Se eu tirar com urna pancada

Se eu tirar com urna pancada

O bolo barato da boca da criança pobre

Onde encontrarei justiça no mundo,

Onde me esconderei dos olhos do Vulto

Invisível que espreita pelas estrelas

Quando o coração vê pelos olhos o mistério olhar o universo?

Minha emoção concreta, ó brinquedo de crianças,

Ó pequenas alegrias legítimas da gente obscura,

Ó pobre riqueza exígua dos que não são ninguém...

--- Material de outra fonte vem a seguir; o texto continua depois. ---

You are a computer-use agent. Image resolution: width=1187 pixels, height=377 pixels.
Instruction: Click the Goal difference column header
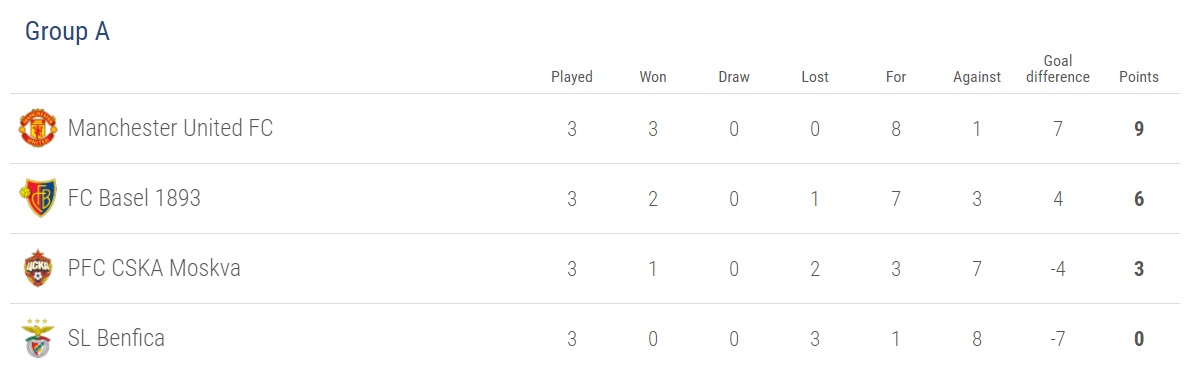[x=1058, y=68]
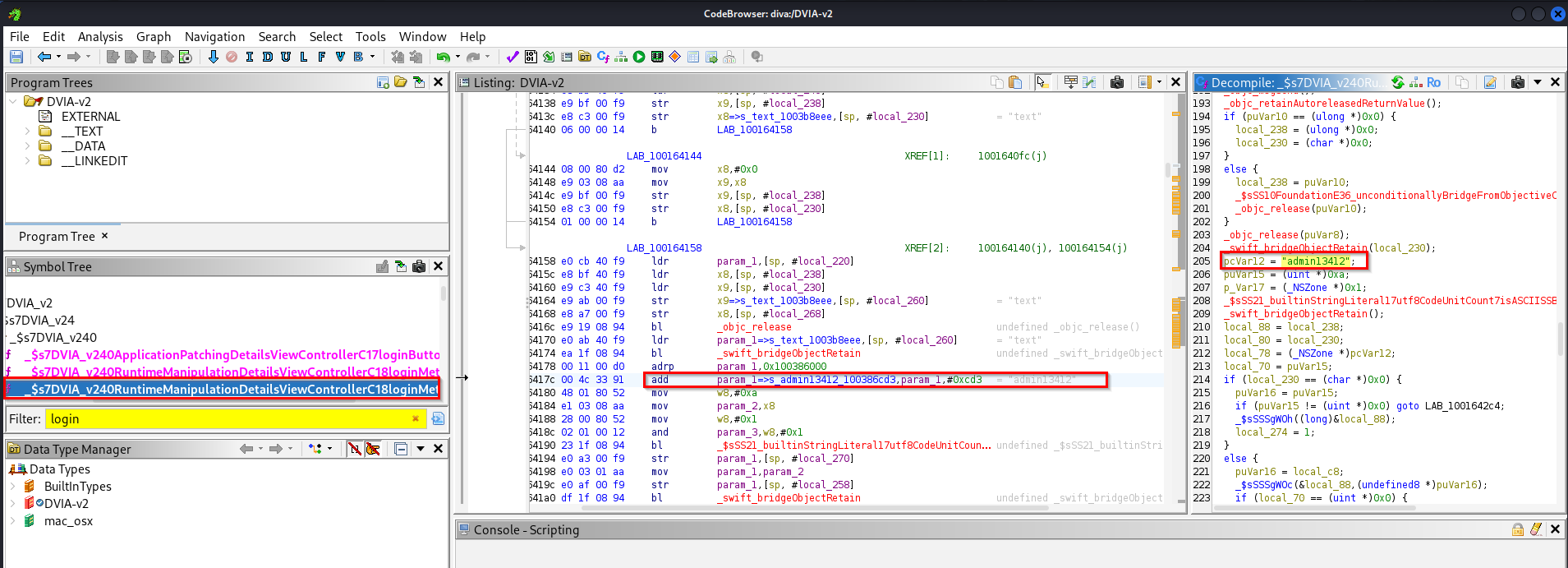Viewport: 1568px width, 568px height.
Task: Expand the __TEXT folder in Program Trees
Action: (x=27, y=132)
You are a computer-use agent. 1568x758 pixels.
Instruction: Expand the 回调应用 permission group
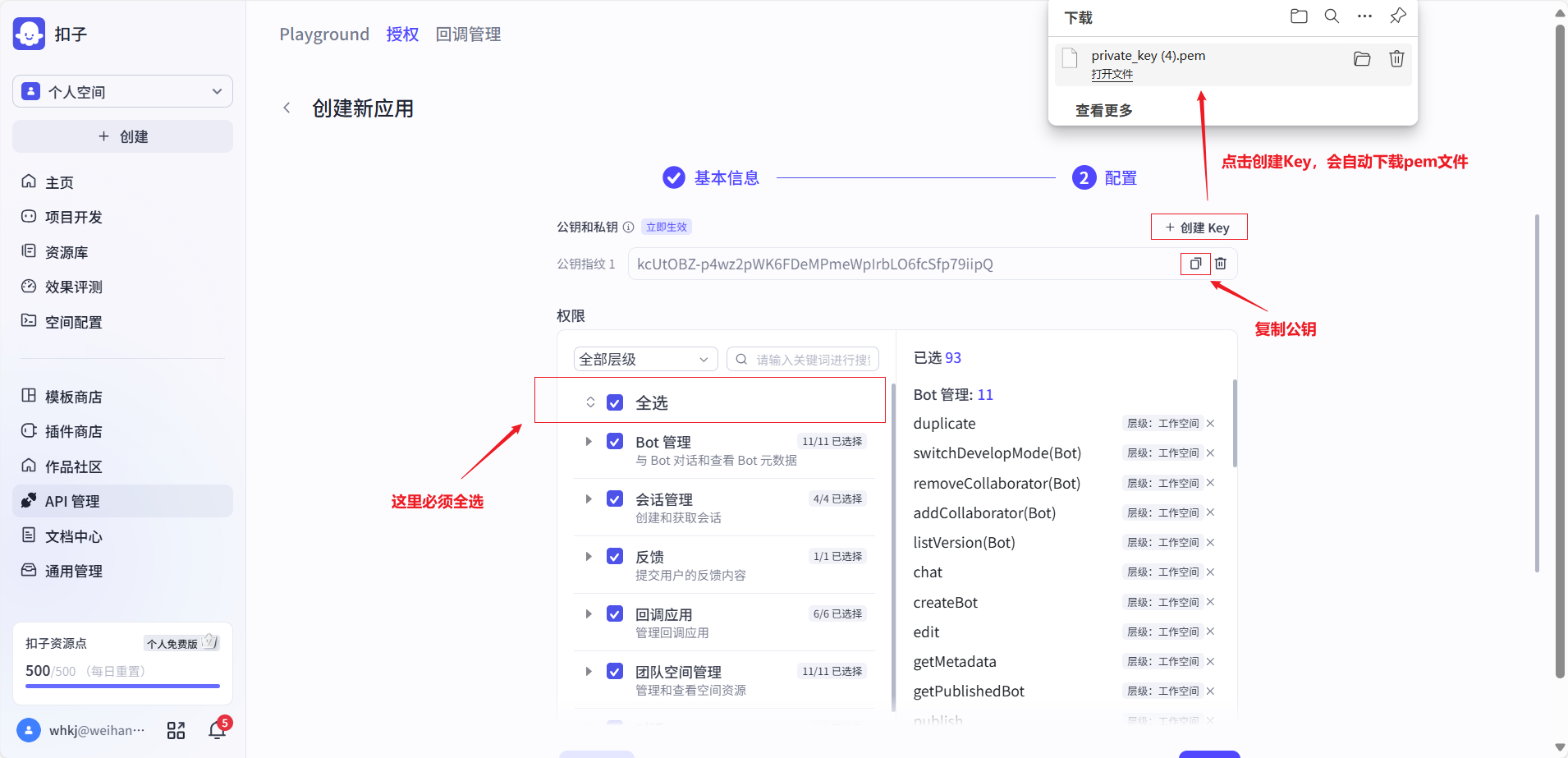tap(589, 614)
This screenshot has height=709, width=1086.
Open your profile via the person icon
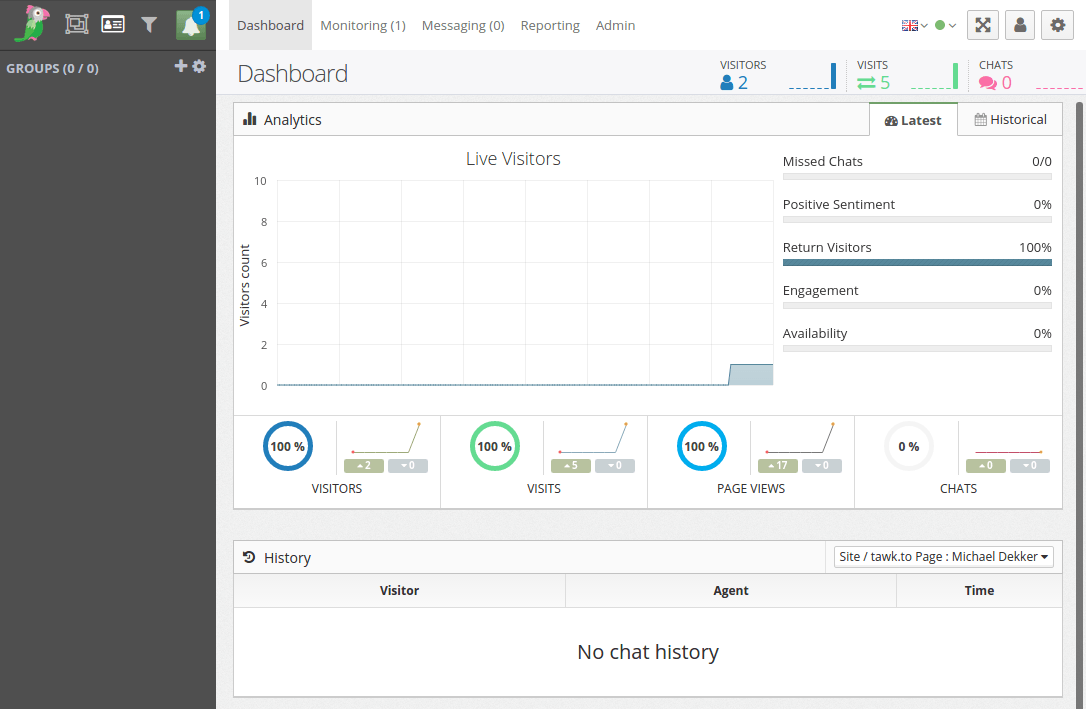pyautogui.click(x=1020, y=24)
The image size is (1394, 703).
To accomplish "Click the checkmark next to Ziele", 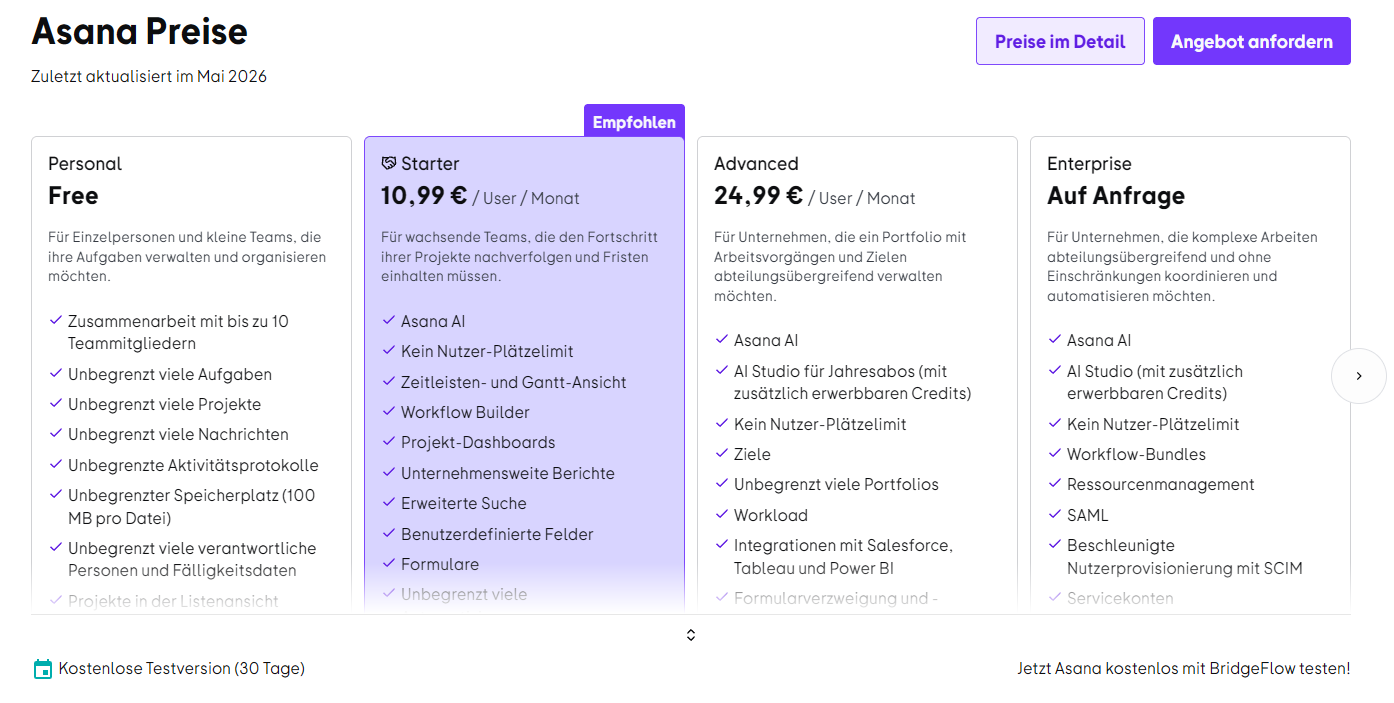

Os móveis comprados com tanto sacrifício,

As toalhas remendadas com tanto cuidado,

As pequenas coisas de casa tão ajustadas e postas no lugar

E a roda de um dos mil carros do rei vencedor

Parte tudo, e todos perderam tudo.

Que imperador tem o direito

De partir a boneca à filha do operário?

Que César com suas legiões tem justiça

Para partir a máquina de costura da velha

Se eu for pela rua

E arrancar a fita suja na mão da garota

E a fizer chorar, onde encontrar qualquer Cristo?

s.d.

«Ode Marcial». Álvaro de Campos - Livro de Versos . Fernando Pessoa. (Edição crítica. Introdução, transcrição, organização e notas de Teresa Rita Lopes.) Lisboa: Estampa, 1993.

 - 23h.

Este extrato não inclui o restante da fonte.